/---

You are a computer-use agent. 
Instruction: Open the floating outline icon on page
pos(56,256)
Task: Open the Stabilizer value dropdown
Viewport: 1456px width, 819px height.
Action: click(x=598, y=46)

\---

▶ **What to work on**
Reproduce all of the listing, exactly as given.

▶ **Solution to this task**
You are a computer-use agent. 
Instruction: Open the floating outline icon on page
pos(56,256)
Task: Open the Stabilizer value dropdown
Viewport: 1456px width, 819px height.
Action: click(x=598, y=46)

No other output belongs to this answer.